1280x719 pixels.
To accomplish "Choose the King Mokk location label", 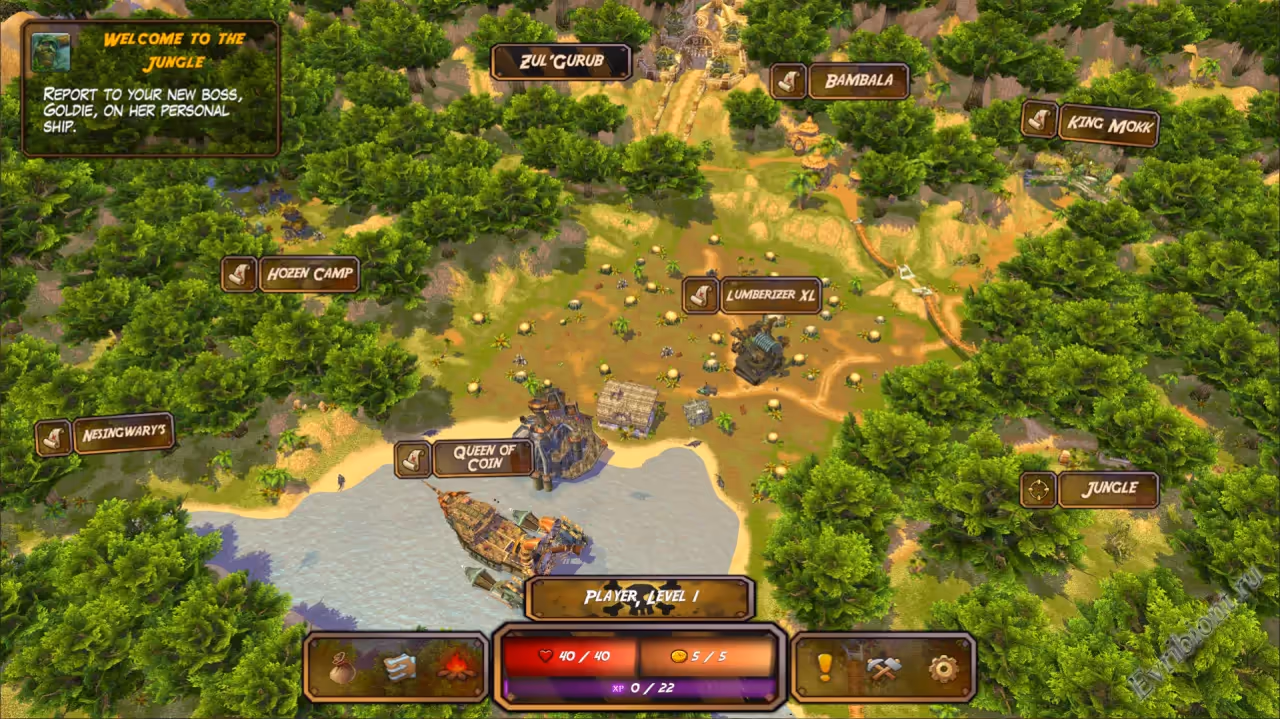I will (x=1107, y=126).
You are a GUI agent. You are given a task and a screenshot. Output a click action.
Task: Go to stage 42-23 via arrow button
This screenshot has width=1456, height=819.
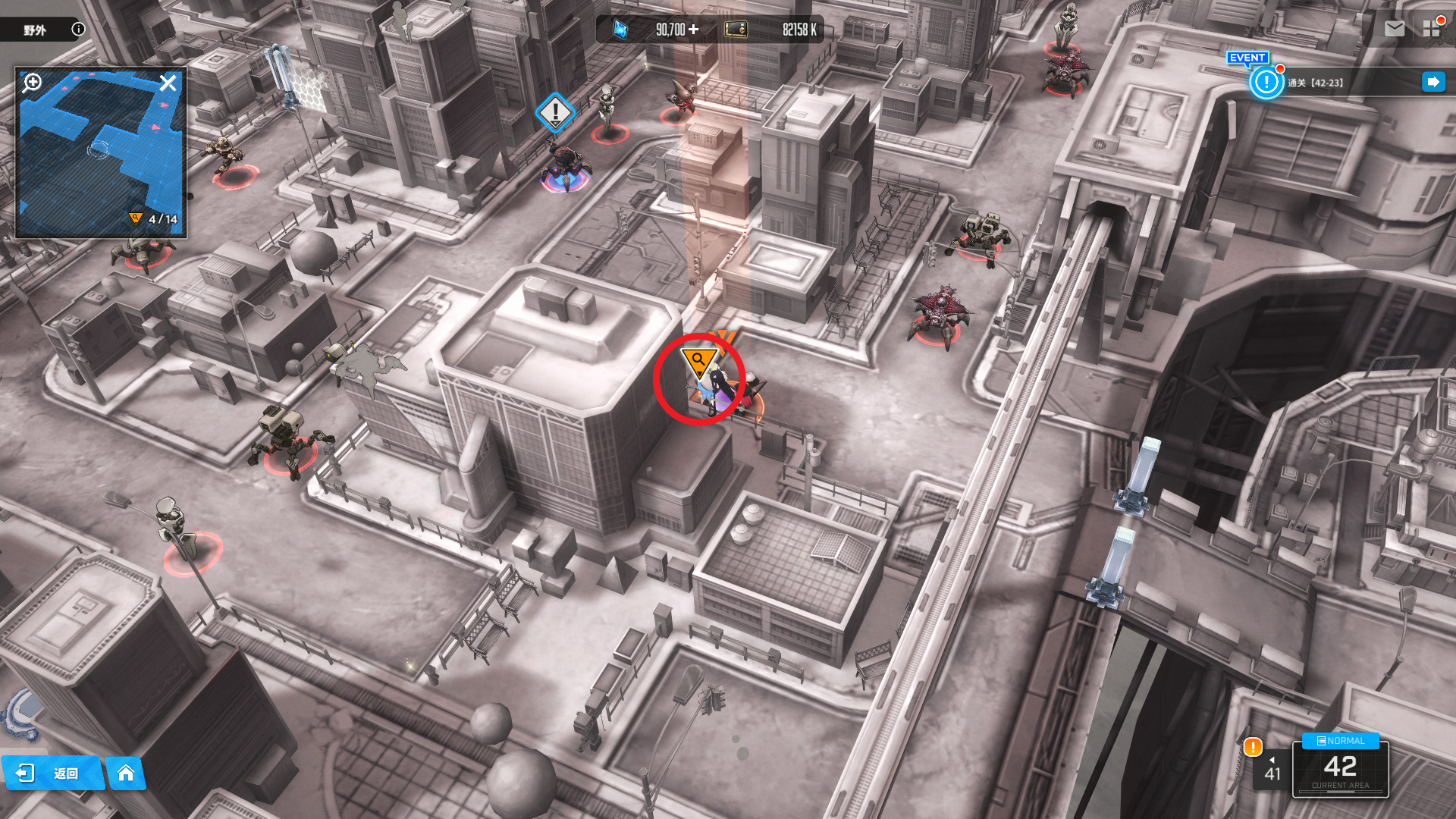tap(1432, 82)
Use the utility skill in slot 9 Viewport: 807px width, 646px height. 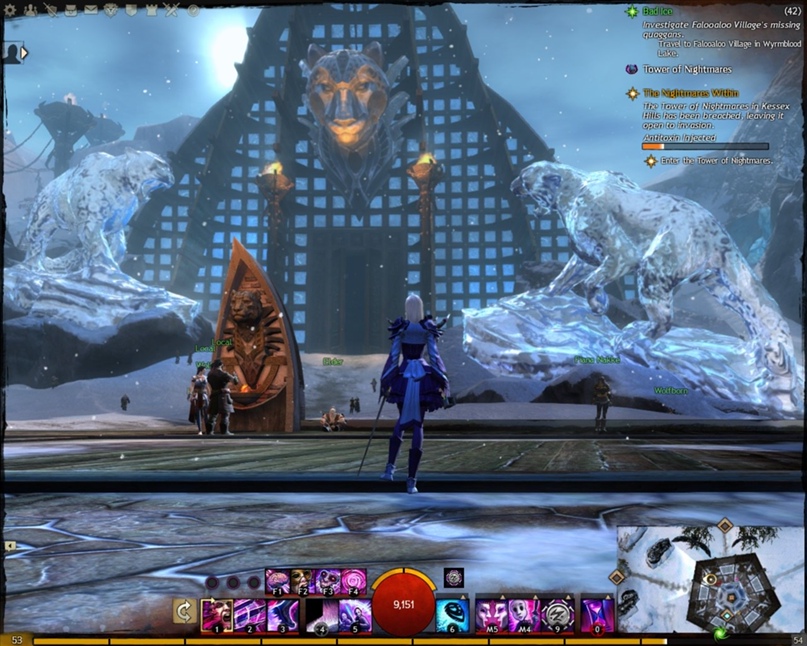[x=556, y=615]
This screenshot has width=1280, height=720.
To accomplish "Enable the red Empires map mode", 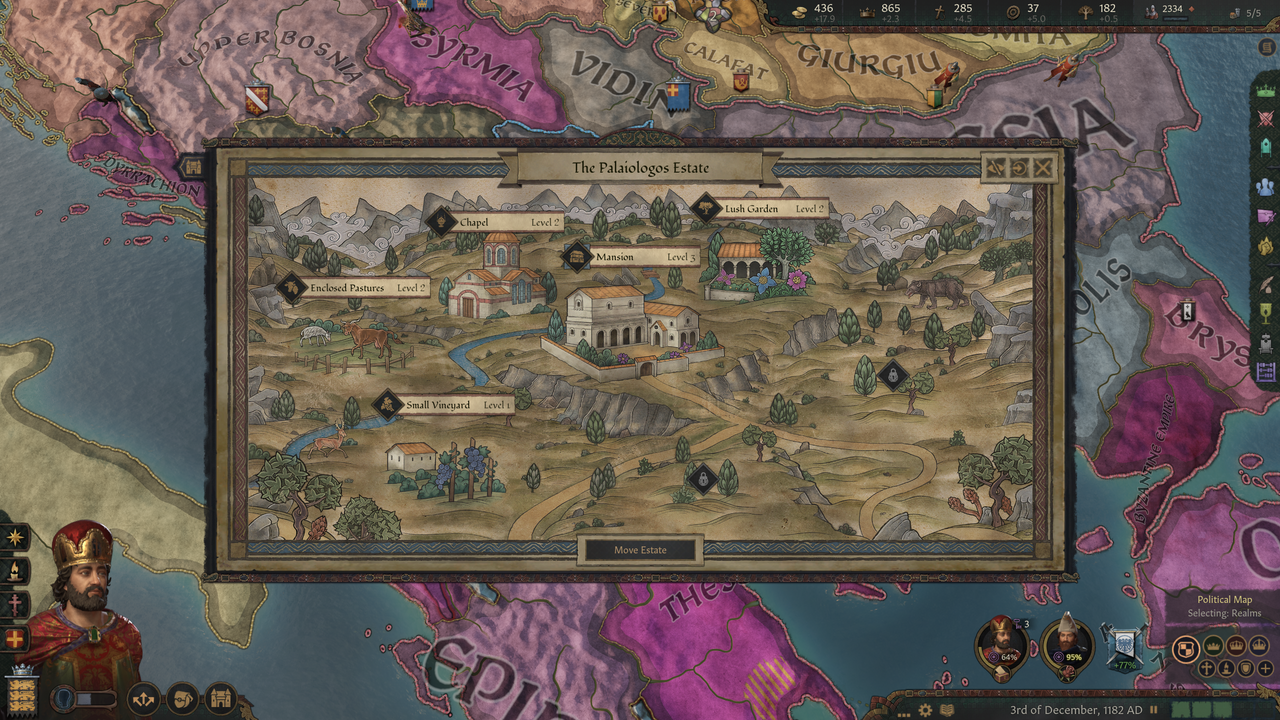I will tap(1236, 646).
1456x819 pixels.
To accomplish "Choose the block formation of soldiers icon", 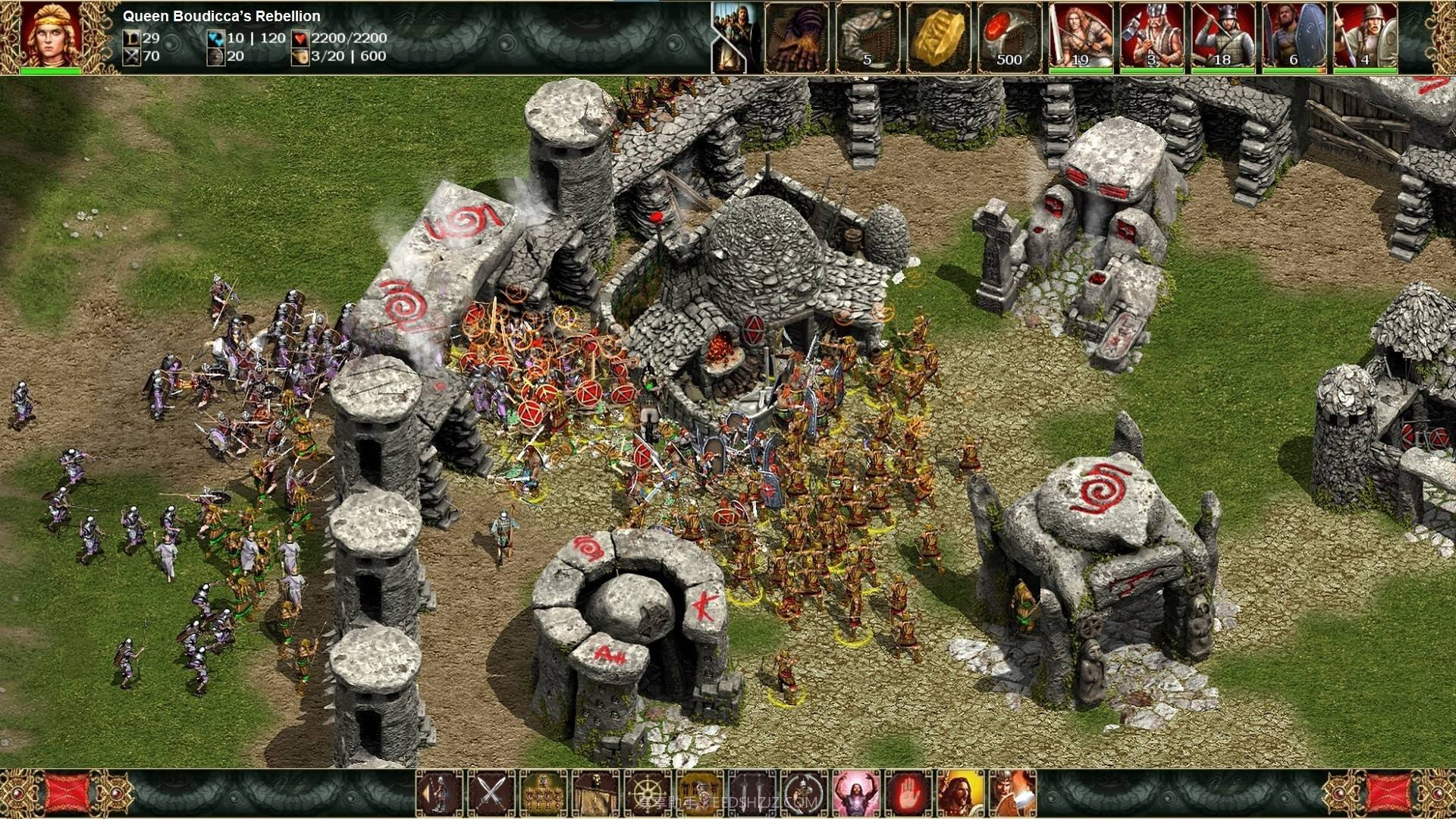I will (x=544, y=793).
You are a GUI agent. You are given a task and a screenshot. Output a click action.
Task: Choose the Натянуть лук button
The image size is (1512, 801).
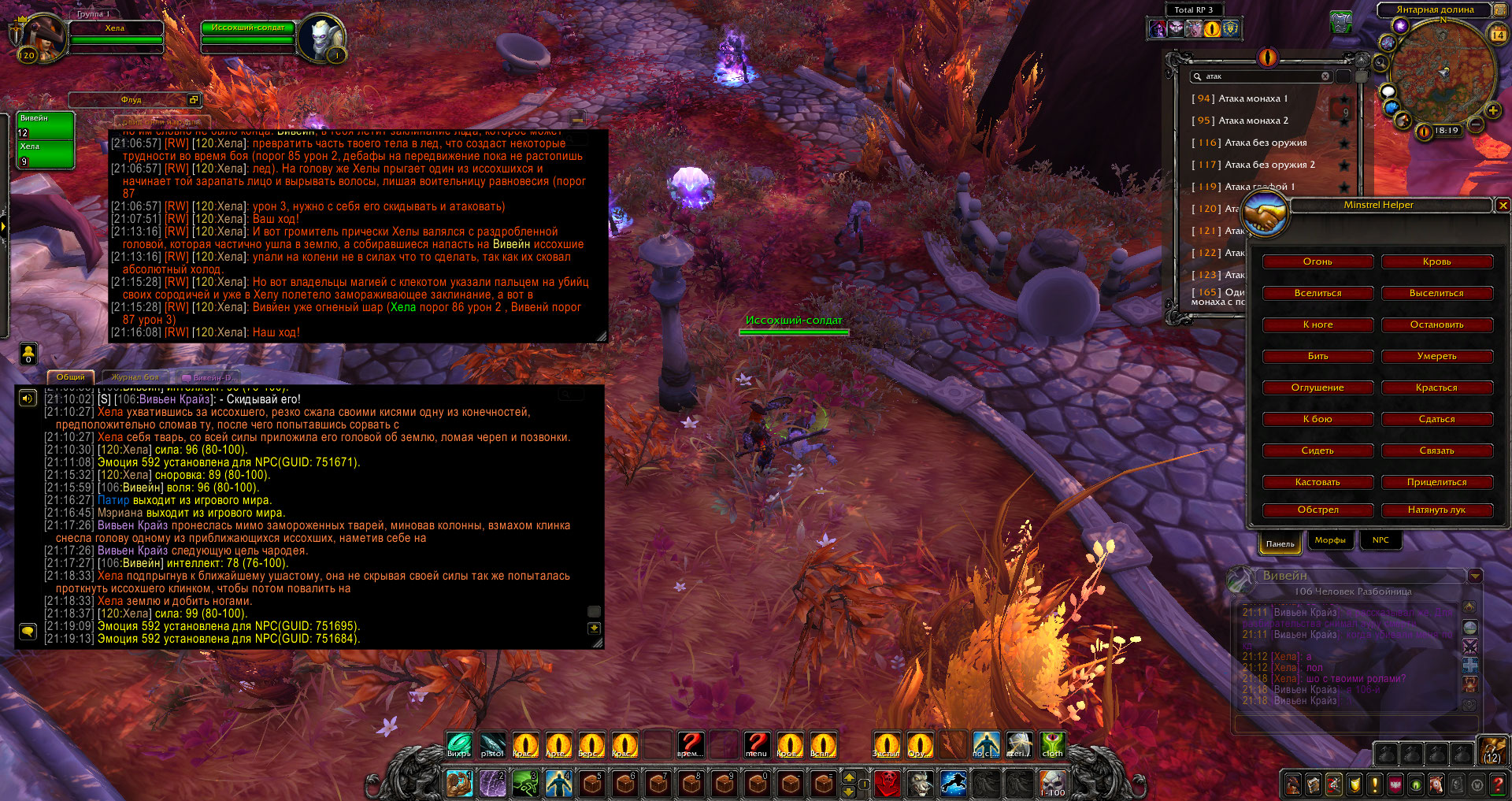click(x=1436, y=510)
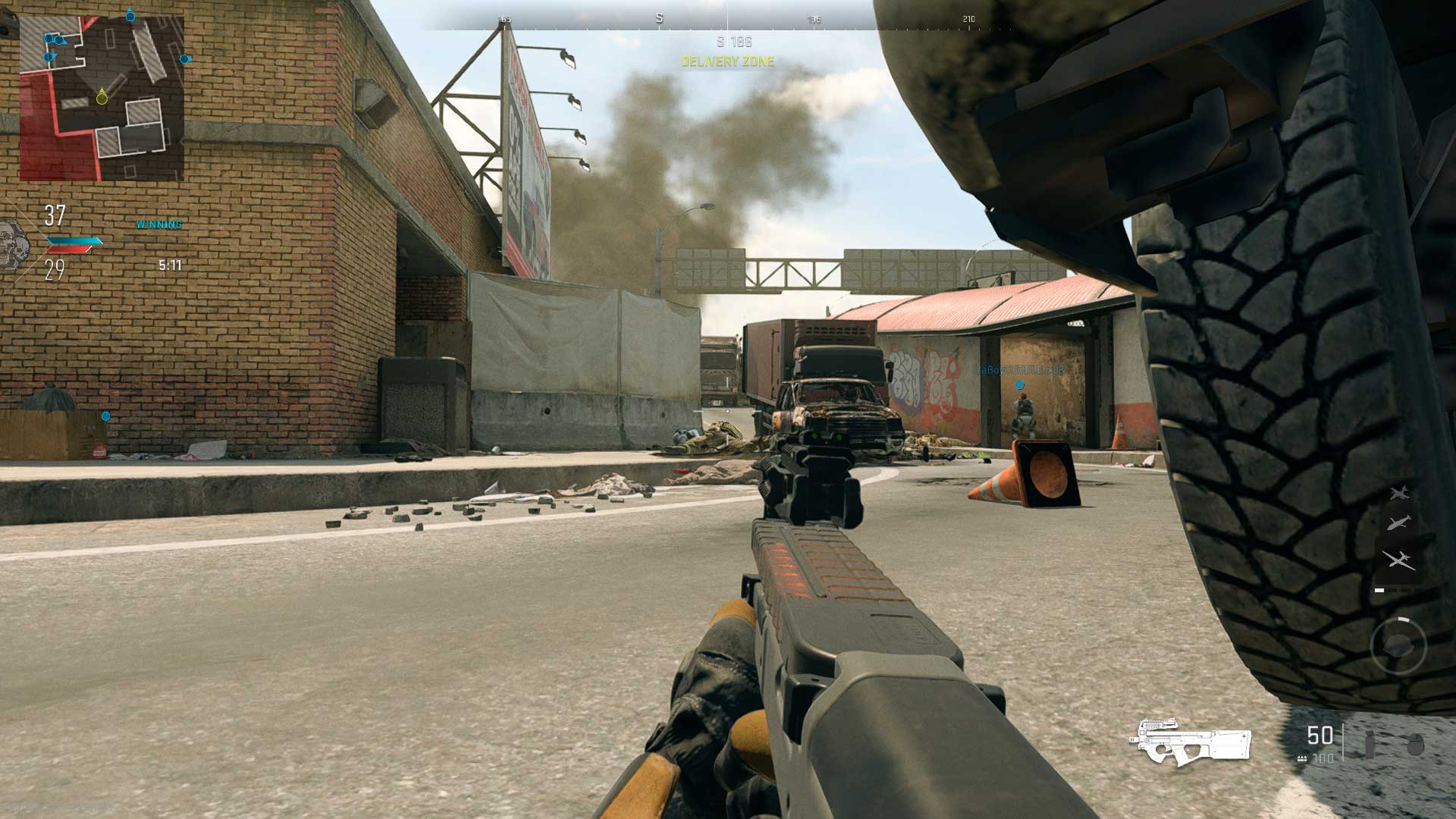Click the WINNING status text
Screen dimensions: 1456x819
tap(160, 224)
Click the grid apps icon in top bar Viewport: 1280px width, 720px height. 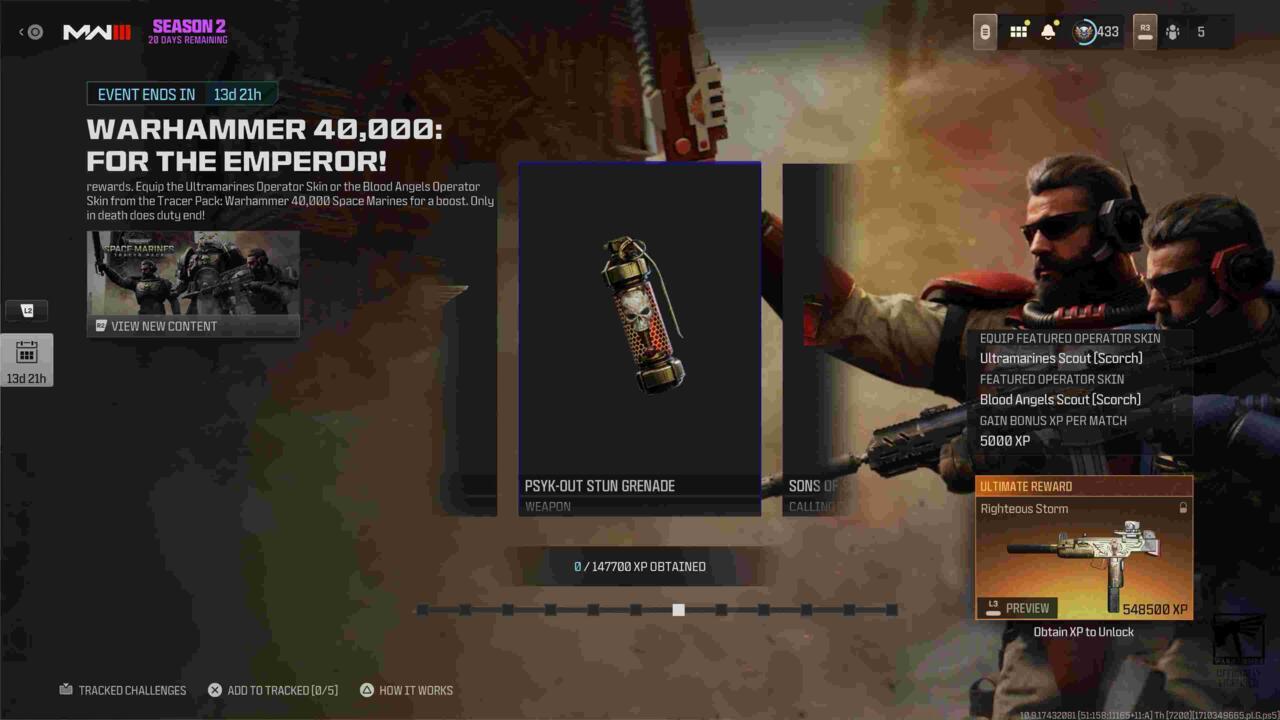click(x=1018, y=31)
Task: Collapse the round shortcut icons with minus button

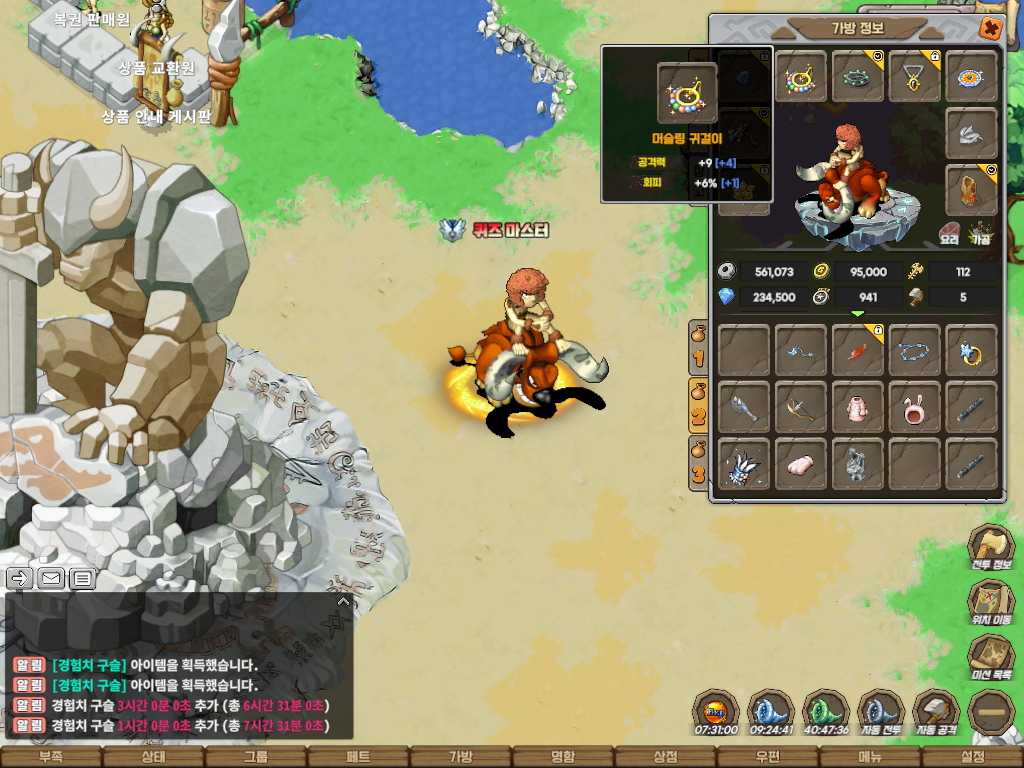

※

-- Stated problem --
Pick out each line above that contains the word "button" and copy it in full.

-- Reply --
Task: Go to stage 42-23 via arrow button
Task: Choose the Натянуть лук button
Task: Collapse the round shortcut icons with minus button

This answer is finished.